He has enjoyed and revelled in his new role as a Test opener but Rohit Sharma is ready to be flexible about his batting position in the eagerly-anticipated Test series against Australia as per the demands of the team management.
The senior batsman is expected to play a big role alongside Test vice-captain Ajinkya Rahane and Cheteshwar Pujara when skipper Virat Kohli returns to India after the opening Test for the birth of his first child.
“I will tell you the same thing that I have told everyone all this while. I will be happy to bat wherever the team wants me to but I don't know if they would change my role as an opener,” Rohit told PTI in an exclusive interview.
He believes that the team management will have figured out his role in the batting order by the time he would reach Australia after completing the strength and conditioning work at an National Cricket Academy in Bengaluru. He had picked up a minor hamstring injury during the IPL.
“I am sure the guys already in Australia must have figured out what are options when Virat leaves and who are the guys who will open the innings,” Rohit said.
“Once I reach there, I will probably have a clearer idea of what’s going to happen.
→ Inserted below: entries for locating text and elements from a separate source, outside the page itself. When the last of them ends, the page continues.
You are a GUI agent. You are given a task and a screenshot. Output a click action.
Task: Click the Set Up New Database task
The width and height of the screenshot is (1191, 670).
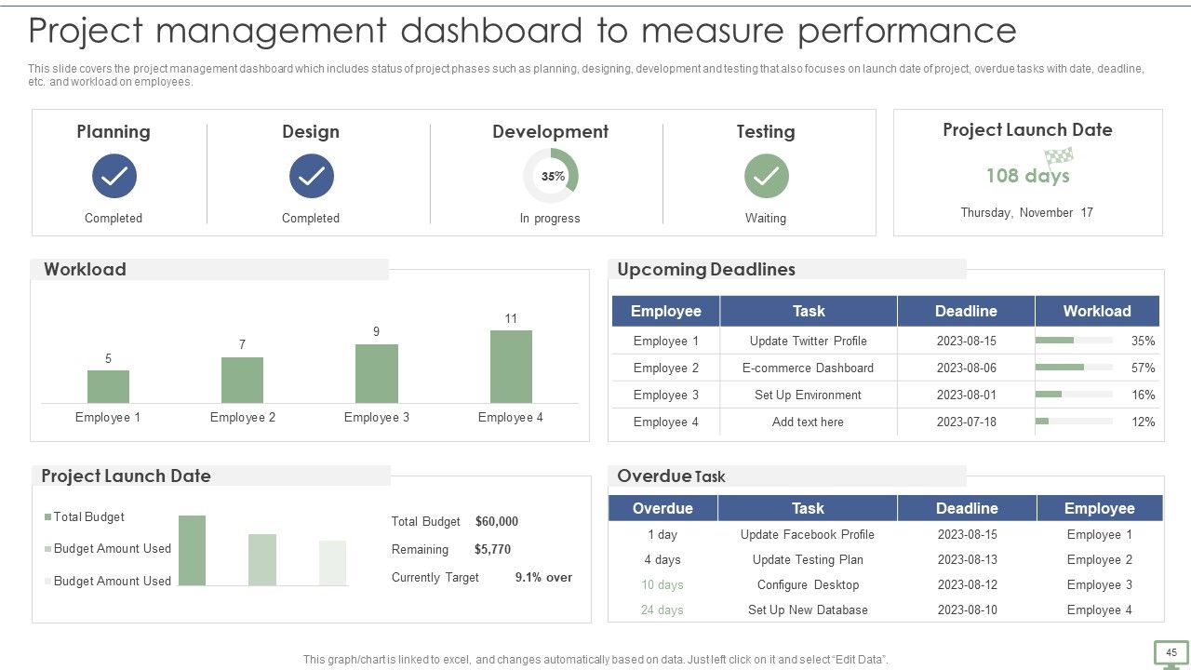[x=808, y=610]
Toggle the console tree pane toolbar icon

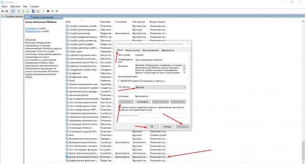pyautogui.click(x=13, y=11)
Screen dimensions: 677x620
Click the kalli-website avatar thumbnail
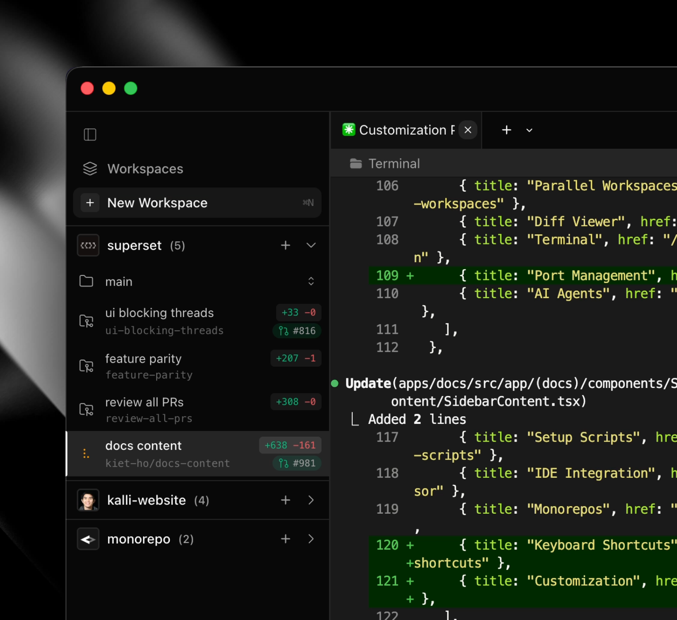[88, 500]
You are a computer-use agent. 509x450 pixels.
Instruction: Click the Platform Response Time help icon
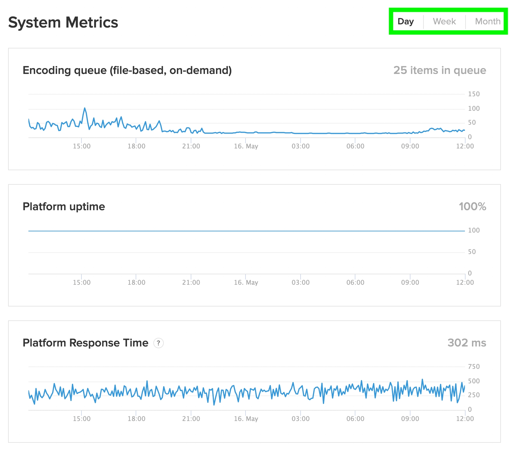(158, 343)
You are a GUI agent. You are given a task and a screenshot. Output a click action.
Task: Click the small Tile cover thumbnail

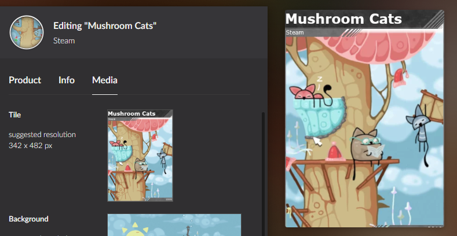pyautogui.click(x=140, y=156)
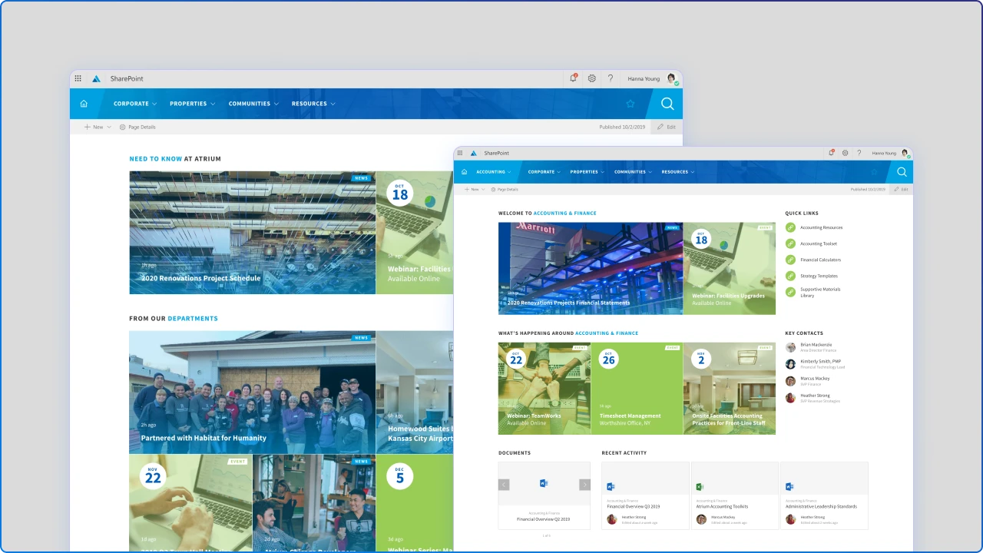
Task: Open the Accounting Toolset quick link
Action: (x=818, y=243)
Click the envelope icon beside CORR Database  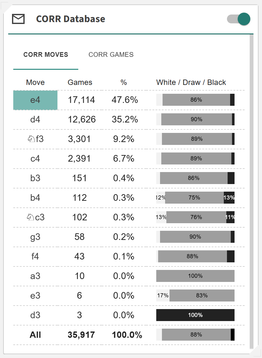coord(18,19)
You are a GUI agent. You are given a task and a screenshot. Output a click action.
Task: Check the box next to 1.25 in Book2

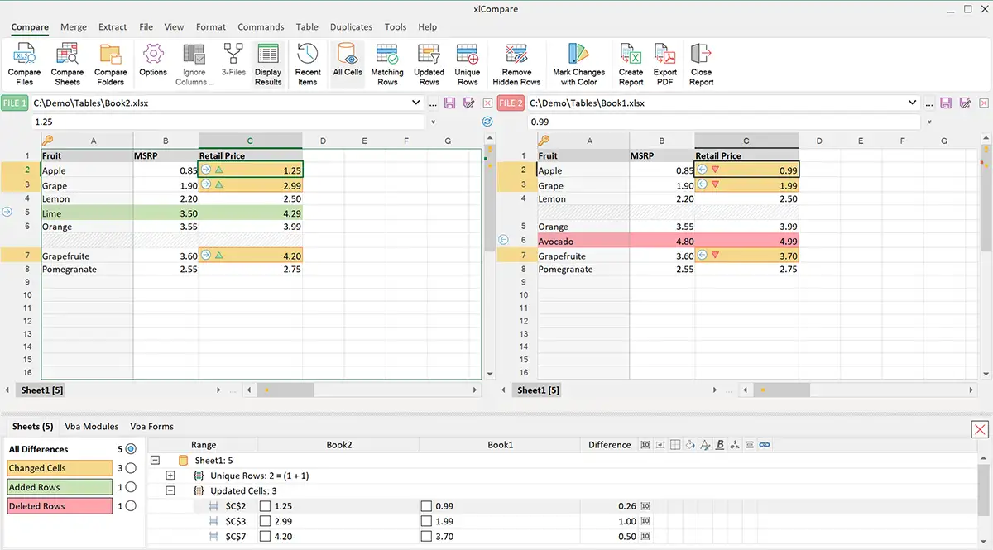[x=265, y=506]
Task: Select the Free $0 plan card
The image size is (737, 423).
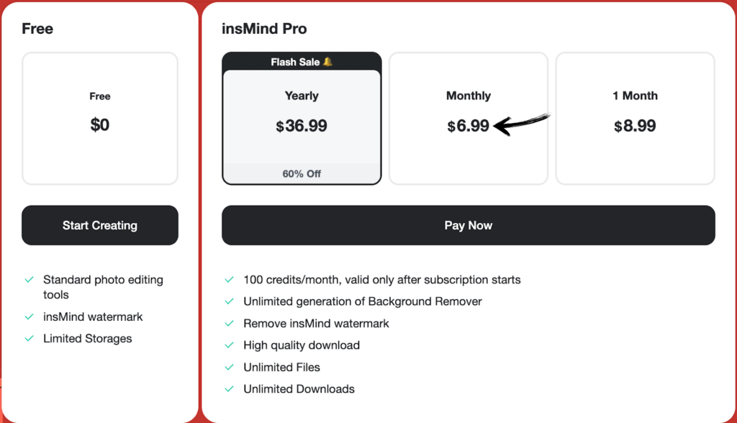Action: click(100, 119)

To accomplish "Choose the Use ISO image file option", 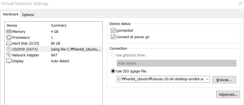I will click(x=113, y=71).
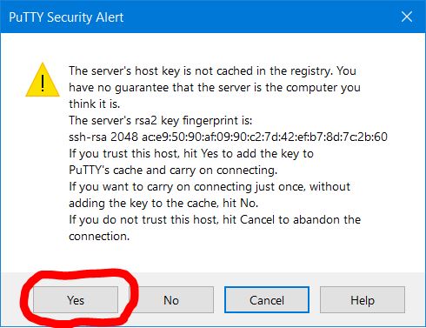This screenshot has width=426, height=328.
Task: Close the PuTTY Security Alert dialog
Action: [x=407, y=17]
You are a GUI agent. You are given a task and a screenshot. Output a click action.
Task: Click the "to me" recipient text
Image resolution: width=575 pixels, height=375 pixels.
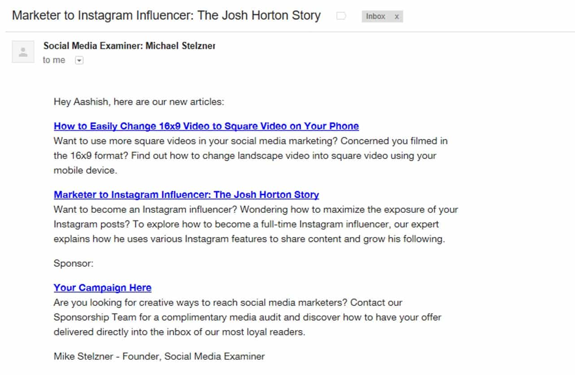point(54,60)
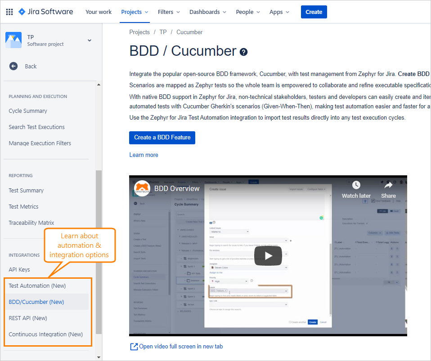The image size is (431, 361).
Task: Click the blue Create button
Action: click(x=314, y=12)
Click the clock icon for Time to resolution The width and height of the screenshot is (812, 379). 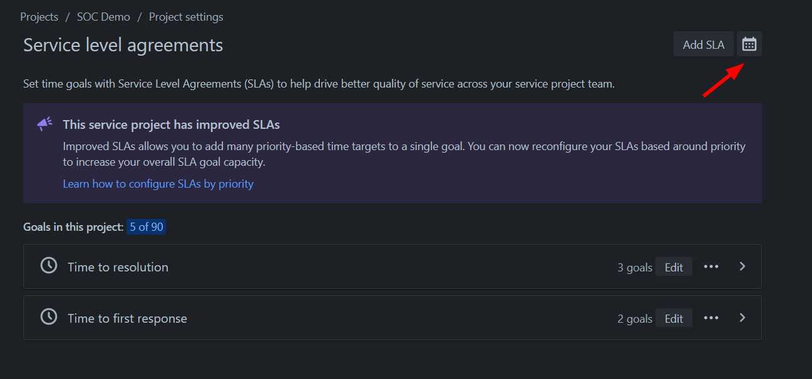click(x=49, y=266)
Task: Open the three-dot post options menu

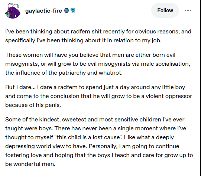Action: [188, 10]
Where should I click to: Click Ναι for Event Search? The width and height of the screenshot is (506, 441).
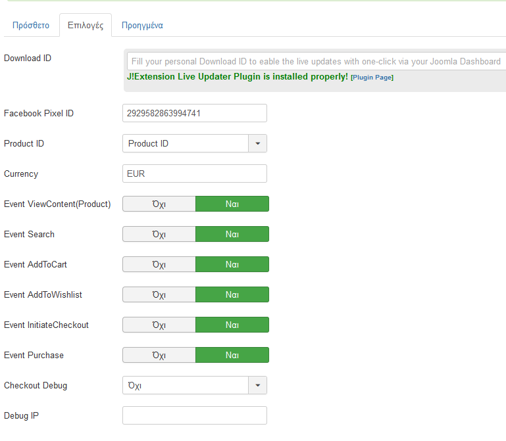coord(232,234)
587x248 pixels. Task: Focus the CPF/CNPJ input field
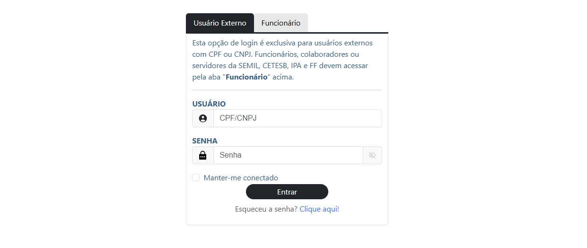pyautogui.click(x=297, y=118)

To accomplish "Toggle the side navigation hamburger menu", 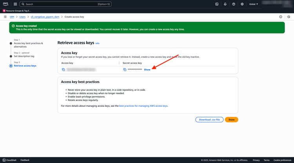I will [x=5, y=17].
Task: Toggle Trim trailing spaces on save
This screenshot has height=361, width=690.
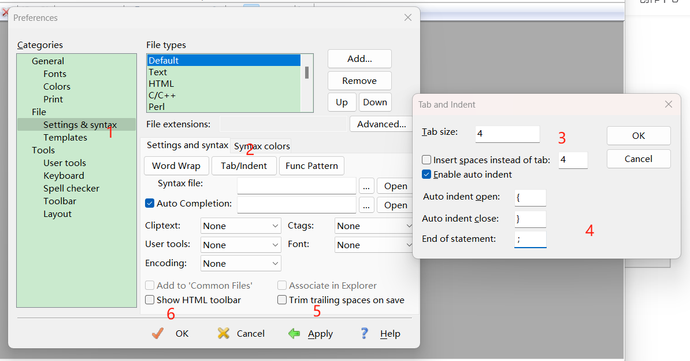Action: coord(282,300)
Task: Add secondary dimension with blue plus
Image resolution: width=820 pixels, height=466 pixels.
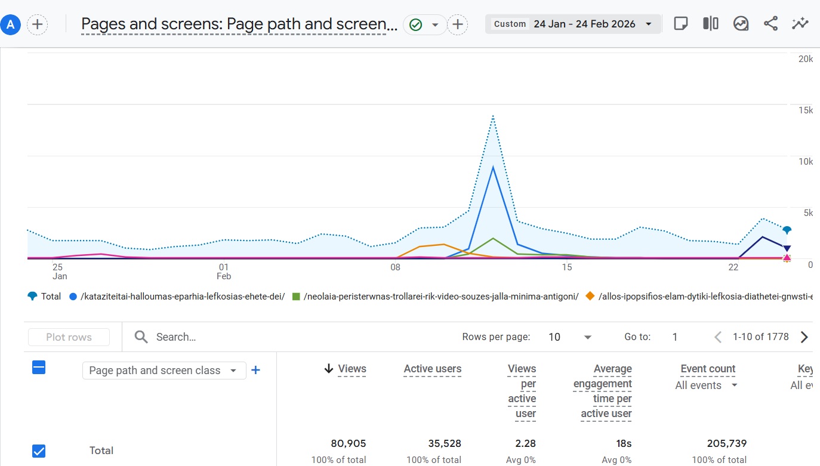Action: click(255, 371)
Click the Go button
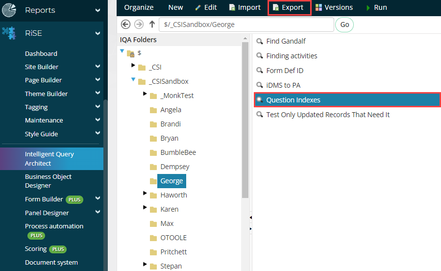This screenshot has width=441, height=271. [x=344, y=25]
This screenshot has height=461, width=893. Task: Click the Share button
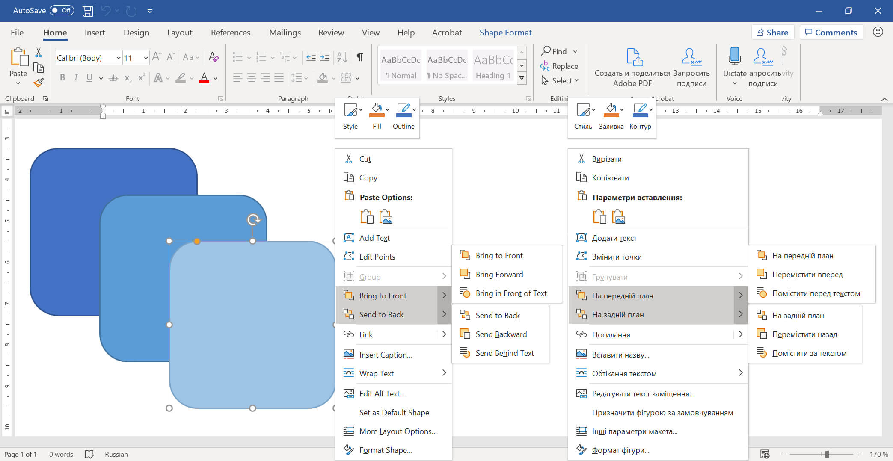tap(772, 33)
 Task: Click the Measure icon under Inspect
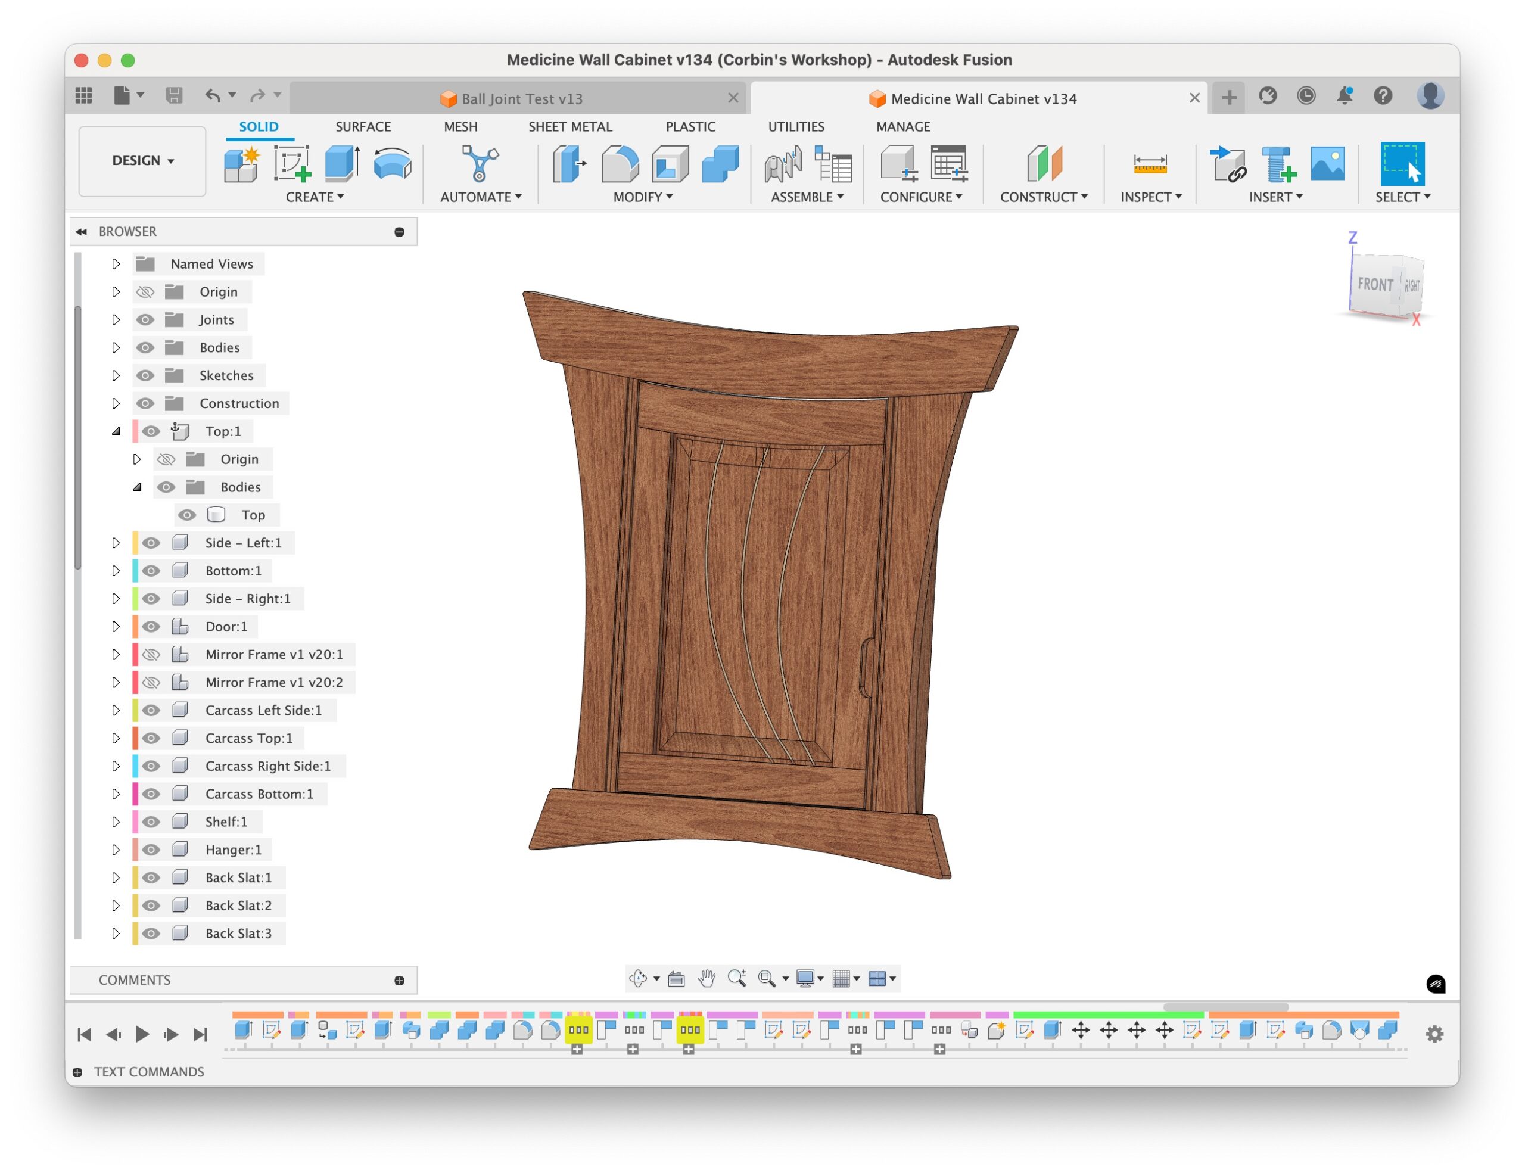[x=1149, y=164]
I will be okay to bat wherever they want,” added the dashing batsman, who has a 46-plus average in 32 Tests.
One of the finest players of the hook and pull shots, the Mumbaikar believes that the bounce on Australian tracks is sometimes, not as big a factor as it is made out to be.
“We talk about bounce but except for Perth, over the past few years, the other grounds (Adelaide, MCG, SCG), I don't think have that much bounce.
“Nowadays, especially while opening the batting, I will have to think about not playing the cut or pull shots and focus on playing in the ‘V’ and as straight as possible,” he said.
He spoke about how a Josh Hazlewood, Pat Cummins or Mitchell Starc would keep it full with the new kookaburra.
“With new ball, whoever bowls, whether it’s Starc, Cummins or Hazlewood, they will obviously pitch it up, swing the ball and the bouncer would be used sparingly.
“They would try to ensure with the new ball that they would get some movement off the air or off the pitch. With the new ball, everybody in the world loves to bowl up and send down one odd bouncer here and there.
“So majority of the deliveries will be up and towards the bat and not short,” he explained.
He then cited the example of how Nathan Lyon was Australia’s best bowler (8 wickets) in the Perth Test that the home team won in the 2018 series.
“We talk about bounce on Australian tracks. But tell me how many people got out on bouncers during the last series?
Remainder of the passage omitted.